Marsilius von Inghen, Questiones super librum «De generatione et corruptione» secundum ultimam lecturam

  • Ende 14. Jh.; Pergament; 290 × 210 mm; 53 Bl.
  • Udine, Archivio di Stato, Fragment 232

Ein Kommentar zu Aristoteles von Marsilius von Inghen, der vermutlich von einem Dominikanerschüler verwendet wurde.
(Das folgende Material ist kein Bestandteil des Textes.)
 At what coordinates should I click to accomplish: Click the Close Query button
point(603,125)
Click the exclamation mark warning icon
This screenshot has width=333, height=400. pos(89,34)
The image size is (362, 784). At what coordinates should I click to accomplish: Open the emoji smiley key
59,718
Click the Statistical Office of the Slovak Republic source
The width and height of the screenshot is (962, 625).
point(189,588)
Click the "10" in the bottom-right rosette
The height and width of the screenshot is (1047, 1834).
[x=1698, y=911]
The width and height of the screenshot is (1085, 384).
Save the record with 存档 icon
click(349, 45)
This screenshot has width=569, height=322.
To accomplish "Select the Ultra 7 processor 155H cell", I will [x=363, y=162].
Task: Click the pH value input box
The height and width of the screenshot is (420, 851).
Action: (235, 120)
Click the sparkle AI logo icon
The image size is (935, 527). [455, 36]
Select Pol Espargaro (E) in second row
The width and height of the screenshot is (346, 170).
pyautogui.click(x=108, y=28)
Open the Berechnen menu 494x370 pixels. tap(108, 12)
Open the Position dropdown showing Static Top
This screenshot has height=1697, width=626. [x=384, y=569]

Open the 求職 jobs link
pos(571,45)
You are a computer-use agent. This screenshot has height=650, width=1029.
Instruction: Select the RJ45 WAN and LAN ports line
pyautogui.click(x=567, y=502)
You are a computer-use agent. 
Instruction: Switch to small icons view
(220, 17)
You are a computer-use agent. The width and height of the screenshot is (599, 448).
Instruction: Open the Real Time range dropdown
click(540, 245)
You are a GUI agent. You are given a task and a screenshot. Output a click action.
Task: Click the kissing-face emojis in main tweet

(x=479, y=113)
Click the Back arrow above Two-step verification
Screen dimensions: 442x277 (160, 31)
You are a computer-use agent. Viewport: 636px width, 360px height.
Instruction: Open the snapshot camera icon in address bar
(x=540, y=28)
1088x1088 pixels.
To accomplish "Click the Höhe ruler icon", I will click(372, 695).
Marsilius von Inghen († 1396), Magister an der Universität Paris und an der Universität Heidelberg, deren erster Rektor er war, war Verfasser zahlreicher Abhandlungen über Logik, Naturphilosophie und Theologie; in diesem Fall betreffen die Questiones Aristoteles‘ De generatione et corruptione. Der Codex, der zum Bestand der Familie Varmo gehört und derzeit im Staatsarchiv Udine aufbewahrt wird, gehörte dem Dominikanerbischof Tommaso Tommasini Paruta, wie aus dem Besitzvermerk auf den Vorsatzblättern (1442) hervorgeht. Bischof Paruta war 1437 zusammen mit Ludovico Barbo, dem Abt von Santa Giustina, von Eugen IV. mit einer Visitation in der Diözese Aquileia beauftragt worden, bei der er auch Guarnerio d’Artegna begegnete.